I entertain a less draconian, middle-way approach between the current law and the advocated automatic exclusion. That middle-way approach is that of a rebuttable presumption in favour of exclusion of the confession. Such a rebuttable presumption is favoured in several, contemporary US jurisdictions, and indeed featured under old Northern Ireland legislation. I nevertheless come down in favour of automatic exclusion instead. Broadly, I reject the rebuttable presumption option because it mischaracterises the question of admissibility and the Codes as a game of competing interests, rather than a question of reliability. A contemporaneous and accurate record of police interviews is the very foundation upon which a resultant confession is considered reliable, without which reliability cannot be effectively gauged by submissions advanced by prosecution counsel (in rebutting the presumption) given what we are only recently beginning to know about the subtlety of unreliable confessions.
The 1983 trial of Kevin Barry Artt serves both as a case study of the scenario discussed in this article and the failure of a rebuttable presumption approach. The defendant was interviewed for the murder of Albert Miles. He made a confession to the murder, which was the only evidence against him at trial. He alleged multiple instances of abuse, both physical and verbal, which induced him to make a false confession. Under the Northern Ireland (Emergency Provisions) Act 1978, this could give rise to a rebuttable presumption that the confession was obtained by torture or inhuman and degrading treatment, leading to exclusion. The trial judge heard evidence in which the police witnesses denied that the defendant’s accusations happened. They also gave evidence that the notes they had made in the interviews were done contemporaneously. The court accepted the evidence of the police and convicted the defendant.
Thanks to ESDA (electrostatic detection apparatus) technology not available during the trial, the police interview notes were demonstrated not to have been in fact made contemporaneously; in other words, the police had told untruths during evidence. It was that fact that gave the Court of Appeal unease about the conviction. If the police had told untruths regarding the records, it was not impossible that they had also told untruths in responding to the defendant’s allegations. The appeal was subsequently allowed.

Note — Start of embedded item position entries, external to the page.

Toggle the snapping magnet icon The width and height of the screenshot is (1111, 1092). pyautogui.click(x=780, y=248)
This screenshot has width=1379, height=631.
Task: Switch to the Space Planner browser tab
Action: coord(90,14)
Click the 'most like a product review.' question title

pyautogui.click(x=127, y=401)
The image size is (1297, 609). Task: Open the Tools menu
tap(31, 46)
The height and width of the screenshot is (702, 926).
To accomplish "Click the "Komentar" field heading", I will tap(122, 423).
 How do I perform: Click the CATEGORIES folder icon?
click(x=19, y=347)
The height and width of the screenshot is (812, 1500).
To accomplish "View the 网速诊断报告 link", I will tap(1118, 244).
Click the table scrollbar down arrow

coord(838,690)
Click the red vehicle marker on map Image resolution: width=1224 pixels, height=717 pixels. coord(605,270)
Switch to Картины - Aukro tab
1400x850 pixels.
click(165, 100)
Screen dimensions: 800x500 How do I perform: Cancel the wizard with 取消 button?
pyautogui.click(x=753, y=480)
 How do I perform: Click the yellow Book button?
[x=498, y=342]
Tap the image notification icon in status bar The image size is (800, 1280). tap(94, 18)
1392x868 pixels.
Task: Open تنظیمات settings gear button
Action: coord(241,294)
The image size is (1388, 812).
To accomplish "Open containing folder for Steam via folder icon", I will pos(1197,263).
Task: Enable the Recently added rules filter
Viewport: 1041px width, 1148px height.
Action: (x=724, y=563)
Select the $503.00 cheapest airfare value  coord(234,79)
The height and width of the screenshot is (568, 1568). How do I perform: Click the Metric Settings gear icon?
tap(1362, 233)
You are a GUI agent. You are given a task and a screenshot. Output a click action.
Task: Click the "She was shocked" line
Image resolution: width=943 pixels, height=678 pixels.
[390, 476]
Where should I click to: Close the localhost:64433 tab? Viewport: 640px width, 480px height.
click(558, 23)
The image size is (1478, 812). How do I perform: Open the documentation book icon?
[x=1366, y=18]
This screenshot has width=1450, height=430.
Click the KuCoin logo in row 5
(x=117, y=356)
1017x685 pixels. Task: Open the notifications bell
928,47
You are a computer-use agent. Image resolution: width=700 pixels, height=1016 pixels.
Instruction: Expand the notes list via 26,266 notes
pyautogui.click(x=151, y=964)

If my suggestions had been implemented in 1983, Artt might not have been convicted. Going forward, the suggestions I make for the most part would apply to cases on appeal tried pre-PACE, but they would also cover contemporary cases in which PACE Codes were not followed for whatever reason. The suggestions of the article may also be of application to other jurisdictions where recording of interviews is not routine. The common denominator is the avoidance of unjust convictions, a goal we can all get behind.